*TASK PROMPT*: Look in the material below for the line with "has height=254, width=590." and the line with "You are a computer-use agent. Image resolution: width=513", then set down exactly those two lines and all lines between, nothing more.

*INFORMATION SUPPLIED*:
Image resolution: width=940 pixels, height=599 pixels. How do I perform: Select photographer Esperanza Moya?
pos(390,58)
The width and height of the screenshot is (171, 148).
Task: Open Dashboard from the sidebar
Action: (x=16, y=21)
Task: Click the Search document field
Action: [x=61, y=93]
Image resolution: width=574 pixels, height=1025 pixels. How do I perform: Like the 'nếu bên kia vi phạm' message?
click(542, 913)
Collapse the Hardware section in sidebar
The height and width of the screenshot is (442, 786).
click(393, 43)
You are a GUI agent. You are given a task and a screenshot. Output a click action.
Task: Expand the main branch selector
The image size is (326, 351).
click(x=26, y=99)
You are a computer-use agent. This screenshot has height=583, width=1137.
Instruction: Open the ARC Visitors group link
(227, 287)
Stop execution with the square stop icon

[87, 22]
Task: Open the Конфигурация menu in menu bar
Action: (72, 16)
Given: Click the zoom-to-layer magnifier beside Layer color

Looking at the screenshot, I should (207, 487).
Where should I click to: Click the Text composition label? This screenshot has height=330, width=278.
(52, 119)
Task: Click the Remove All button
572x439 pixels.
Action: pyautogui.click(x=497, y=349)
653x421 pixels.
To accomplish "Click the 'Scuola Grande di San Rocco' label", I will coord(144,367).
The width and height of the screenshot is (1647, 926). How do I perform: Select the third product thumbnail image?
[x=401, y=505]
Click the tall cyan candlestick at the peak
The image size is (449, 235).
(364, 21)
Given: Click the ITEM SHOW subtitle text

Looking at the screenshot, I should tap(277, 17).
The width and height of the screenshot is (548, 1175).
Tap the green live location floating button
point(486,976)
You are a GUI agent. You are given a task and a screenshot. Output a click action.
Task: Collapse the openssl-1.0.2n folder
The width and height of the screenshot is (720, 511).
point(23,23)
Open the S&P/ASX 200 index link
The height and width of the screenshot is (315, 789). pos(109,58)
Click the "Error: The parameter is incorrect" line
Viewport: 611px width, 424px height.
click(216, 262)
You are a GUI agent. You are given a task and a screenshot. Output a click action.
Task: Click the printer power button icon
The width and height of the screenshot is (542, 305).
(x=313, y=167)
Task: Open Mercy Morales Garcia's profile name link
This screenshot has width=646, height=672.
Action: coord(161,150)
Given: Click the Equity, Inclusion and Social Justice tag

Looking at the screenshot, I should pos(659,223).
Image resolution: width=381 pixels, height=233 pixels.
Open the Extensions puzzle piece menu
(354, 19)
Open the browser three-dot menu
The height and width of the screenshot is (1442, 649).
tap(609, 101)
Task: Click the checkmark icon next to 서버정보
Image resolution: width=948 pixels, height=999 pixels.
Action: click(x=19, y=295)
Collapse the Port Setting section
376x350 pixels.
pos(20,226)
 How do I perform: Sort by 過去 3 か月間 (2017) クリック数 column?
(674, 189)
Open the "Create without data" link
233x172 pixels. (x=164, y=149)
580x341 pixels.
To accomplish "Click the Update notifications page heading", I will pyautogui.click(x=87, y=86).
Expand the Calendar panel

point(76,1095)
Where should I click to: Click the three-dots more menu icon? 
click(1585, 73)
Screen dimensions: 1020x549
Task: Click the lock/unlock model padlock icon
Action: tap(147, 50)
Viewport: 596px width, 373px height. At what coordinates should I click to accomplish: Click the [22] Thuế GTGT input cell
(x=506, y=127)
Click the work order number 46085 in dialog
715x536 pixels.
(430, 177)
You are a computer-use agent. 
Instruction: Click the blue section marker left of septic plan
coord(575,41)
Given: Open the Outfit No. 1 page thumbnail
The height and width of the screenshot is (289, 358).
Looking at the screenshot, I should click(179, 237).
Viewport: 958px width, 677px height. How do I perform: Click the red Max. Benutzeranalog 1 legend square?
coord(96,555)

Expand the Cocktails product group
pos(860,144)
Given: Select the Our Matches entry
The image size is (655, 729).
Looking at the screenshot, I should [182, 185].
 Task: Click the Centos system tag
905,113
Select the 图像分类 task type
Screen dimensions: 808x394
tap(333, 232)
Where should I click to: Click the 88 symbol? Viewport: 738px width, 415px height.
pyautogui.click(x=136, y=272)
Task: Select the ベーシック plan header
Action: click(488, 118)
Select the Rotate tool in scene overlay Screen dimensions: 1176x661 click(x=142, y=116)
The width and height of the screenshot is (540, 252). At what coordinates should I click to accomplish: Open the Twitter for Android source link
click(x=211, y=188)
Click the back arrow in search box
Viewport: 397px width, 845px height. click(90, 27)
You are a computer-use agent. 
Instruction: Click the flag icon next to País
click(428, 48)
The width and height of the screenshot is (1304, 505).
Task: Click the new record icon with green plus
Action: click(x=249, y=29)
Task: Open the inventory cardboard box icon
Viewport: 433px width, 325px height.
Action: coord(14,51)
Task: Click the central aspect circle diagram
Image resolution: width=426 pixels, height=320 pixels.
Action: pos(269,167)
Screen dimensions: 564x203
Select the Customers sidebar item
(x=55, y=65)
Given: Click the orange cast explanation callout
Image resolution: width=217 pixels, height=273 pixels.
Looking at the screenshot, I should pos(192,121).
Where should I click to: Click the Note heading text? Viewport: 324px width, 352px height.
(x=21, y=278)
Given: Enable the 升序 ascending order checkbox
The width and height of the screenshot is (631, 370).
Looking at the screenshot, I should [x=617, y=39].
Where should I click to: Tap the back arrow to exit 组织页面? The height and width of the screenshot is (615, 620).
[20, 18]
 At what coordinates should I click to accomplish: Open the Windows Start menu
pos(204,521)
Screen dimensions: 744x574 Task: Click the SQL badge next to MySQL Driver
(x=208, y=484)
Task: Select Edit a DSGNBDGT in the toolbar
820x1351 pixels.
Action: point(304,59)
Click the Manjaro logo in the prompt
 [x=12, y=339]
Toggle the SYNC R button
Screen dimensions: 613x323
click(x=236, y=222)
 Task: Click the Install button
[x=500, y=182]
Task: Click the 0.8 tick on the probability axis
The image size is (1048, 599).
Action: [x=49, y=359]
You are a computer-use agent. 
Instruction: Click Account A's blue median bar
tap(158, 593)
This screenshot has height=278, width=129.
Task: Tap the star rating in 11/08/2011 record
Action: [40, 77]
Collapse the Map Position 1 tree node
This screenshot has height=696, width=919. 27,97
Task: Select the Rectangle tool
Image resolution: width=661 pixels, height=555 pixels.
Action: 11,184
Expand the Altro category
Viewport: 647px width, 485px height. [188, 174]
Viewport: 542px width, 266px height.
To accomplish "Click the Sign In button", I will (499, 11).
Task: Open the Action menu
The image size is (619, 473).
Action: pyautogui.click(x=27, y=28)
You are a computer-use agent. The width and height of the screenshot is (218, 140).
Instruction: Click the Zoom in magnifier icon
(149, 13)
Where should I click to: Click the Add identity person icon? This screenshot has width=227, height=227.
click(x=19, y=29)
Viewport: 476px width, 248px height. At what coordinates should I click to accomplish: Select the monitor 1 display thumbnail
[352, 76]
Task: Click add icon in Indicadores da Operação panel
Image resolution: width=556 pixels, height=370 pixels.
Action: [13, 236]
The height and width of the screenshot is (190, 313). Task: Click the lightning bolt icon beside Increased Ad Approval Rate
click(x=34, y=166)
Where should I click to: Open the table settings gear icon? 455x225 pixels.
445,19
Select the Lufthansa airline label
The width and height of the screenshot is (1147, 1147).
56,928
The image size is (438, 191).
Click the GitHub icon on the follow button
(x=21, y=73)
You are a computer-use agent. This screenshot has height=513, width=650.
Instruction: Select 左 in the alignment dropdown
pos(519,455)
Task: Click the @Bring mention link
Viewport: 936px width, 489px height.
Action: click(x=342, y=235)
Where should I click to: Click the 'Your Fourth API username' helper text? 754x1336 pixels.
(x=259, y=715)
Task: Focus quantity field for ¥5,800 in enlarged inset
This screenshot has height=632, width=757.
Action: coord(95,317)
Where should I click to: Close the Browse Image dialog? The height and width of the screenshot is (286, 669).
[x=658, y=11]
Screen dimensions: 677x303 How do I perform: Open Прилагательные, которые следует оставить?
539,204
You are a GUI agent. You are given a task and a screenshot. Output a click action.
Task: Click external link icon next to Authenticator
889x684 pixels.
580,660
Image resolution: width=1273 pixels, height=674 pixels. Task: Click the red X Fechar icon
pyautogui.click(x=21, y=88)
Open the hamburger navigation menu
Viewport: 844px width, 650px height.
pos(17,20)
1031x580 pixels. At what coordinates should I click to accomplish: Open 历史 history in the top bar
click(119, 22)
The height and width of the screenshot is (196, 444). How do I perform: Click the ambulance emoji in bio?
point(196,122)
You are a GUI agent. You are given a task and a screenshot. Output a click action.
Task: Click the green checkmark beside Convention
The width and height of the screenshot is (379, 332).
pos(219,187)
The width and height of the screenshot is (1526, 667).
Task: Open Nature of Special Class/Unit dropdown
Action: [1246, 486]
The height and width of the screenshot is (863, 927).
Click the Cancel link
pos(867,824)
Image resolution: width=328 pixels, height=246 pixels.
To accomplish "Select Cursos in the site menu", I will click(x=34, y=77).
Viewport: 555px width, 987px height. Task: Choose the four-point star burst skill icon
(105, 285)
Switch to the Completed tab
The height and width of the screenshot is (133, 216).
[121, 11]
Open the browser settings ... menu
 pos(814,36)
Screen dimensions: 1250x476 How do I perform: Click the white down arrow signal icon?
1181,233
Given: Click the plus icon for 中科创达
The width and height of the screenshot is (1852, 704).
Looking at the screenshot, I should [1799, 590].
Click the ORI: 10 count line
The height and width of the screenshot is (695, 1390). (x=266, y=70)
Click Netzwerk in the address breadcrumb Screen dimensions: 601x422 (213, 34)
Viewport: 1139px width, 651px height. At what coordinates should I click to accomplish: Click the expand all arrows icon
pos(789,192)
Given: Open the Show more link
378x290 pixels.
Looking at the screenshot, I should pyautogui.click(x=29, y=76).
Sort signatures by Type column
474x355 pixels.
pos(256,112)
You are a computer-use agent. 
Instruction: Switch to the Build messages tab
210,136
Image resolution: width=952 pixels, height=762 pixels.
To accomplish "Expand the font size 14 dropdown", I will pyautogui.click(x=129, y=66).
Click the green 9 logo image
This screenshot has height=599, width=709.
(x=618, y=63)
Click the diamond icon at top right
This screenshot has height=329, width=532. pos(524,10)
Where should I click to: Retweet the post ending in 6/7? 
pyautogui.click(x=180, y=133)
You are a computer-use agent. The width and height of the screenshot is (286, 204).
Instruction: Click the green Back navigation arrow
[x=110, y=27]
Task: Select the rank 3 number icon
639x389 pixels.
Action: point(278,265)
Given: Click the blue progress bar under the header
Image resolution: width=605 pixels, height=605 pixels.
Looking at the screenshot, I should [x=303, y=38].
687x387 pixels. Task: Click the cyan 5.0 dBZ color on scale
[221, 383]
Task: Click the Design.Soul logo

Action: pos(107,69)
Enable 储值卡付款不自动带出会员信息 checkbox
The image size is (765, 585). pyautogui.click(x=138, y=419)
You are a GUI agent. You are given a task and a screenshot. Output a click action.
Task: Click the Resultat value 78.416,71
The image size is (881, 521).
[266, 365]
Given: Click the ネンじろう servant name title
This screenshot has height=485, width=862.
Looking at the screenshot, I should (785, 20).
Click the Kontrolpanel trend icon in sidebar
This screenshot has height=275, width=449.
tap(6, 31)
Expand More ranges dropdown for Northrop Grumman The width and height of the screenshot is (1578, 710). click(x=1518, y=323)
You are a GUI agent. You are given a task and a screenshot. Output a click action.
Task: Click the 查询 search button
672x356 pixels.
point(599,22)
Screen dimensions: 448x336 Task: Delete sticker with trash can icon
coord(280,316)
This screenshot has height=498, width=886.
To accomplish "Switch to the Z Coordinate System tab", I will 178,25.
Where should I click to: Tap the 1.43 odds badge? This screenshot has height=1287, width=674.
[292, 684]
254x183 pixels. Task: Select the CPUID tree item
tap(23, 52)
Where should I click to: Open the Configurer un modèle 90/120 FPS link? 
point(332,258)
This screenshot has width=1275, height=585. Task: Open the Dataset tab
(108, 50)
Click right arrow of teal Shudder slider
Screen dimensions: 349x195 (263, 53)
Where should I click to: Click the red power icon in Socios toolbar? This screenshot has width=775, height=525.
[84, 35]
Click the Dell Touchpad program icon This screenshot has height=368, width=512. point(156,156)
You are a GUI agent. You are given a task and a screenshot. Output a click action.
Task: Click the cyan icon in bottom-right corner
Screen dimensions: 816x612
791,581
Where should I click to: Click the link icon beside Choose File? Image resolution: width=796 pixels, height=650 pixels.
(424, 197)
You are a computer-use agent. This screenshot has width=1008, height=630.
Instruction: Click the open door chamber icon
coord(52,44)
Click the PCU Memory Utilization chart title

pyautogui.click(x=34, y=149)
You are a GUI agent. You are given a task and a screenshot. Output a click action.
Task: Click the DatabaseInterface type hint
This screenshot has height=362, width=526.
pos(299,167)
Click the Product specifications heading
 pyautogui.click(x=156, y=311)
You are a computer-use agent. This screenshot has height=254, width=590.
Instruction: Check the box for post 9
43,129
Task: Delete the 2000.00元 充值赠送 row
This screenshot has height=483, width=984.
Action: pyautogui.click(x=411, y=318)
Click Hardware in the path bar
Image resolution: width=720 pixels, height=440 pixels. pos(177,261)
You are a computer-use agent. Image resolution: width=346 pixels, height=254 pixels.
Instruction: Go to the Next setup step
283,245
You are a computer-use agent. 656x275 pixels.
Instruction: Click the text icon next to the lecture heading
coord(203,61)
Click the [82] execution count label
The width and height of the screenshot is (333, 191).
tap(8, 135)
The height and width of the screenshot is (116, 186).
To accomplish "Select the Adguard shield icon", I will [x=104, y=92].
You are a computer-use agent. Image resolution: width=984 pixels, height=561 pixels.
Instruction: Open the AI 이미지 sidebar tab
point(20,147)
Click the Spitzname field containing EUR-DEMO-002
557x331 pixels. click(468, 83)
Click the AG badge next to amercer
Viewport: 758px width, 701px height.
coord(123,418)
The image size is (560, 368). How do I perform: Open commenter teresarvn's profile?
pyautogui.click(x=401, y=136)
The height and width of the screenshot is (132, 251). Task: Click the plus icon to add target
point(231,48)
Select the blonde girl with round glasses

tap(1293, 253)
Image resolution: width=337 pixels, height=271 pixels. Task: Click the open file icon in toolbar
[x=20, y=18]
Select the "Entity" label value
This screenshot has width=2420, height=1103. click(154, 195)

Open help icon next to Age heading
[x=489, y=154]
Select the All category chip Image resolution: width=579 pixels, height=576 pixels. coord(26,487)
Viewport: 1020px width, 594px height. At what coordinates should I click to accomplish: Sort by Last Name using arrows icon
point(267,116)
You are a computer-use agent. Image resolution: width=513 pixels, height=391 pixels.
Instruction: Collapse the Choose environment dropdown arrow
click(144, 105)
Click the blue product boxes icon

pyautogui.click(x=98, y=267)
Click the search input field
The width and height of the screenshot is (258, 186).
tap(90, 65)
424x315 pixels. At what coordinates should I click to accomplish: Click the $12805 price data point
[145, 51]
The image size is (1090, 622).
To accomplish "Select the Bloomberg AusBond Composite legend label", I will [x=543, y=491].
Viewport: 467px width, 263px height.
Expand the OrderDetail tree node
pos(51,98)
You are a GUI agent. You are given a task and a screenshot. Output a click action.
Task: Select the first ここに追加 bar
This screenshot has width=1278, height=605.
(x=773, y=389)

*SOLUTION*:
You are a computer-use agent. This screenshot has height=254, width=590.
Instruction: Check the box for post 9
43,129
Task: Delete the 2000.00元 充值赠送 row
This screenshot has height=483, width=984.
Action: pyautogui.click(x=411, y=318)
Click Hardware in the path bar
Image resolution: width=720 pixels, height=440 pixels. pos(177,261)
You are a computer-use agent. Image resolution: width=346 pixels, height=254 pixels.
Instruction: Go to the Next setup step
283,245
You are a computer-use agent. 656x275 pixels.
Instruction: Click the text icon next to the lecture heading
coord(203,61)
Click the [82] execution count label
The width and height of the screenshot is (333, 191).
tap(8, 135)
The height and width of the screenshot is (116, 186).
To accomplish "Select the Adguard shield icon", I will [x=104, y=92].
You are a computer-use agent. Image resolution: width=984 pixels, height=561 pixels.
Instruction: Open the AI 이미지 sidebar tab
point(20,147)
Click the Spitzname field containing EUR-DEMO-002
557x331 pixels. click(468, 83)
Click the AG badge next to amercer
Viewport: 758px width, 701px height.
coord(123,418)
The image size is (560, 368). How do I perform: Open commenter teresarvn's profile?
pyautogui.click(x=401, y=136)
The height and width of the screenshot is (132, 251). Task: Click the plus icon to add target
point(231,48)
Select the blonde girl with round glasses

tap(1293, 253)
Image resolution: width=337 pixels, height=271 pixels. Task: Click the open file icon in toolbar
[x=20, y=18]
Select the "Entity" label value
This screenshot has width=2420, height=1103. click(154, 195)

Open help icon next to Age heading
[x=489, y=154]
Select the All category chip Image resolution: width=579 pixels, height=576 pixels. coord(26,487)
Viewport: 1020px width, 594px height. At what coordinates should I click to accomplish: Sort by Last Name using arrows icon
point(267,116)
You are a computer-use agent. Image resolution: width=513 pixels, height=391 pixels.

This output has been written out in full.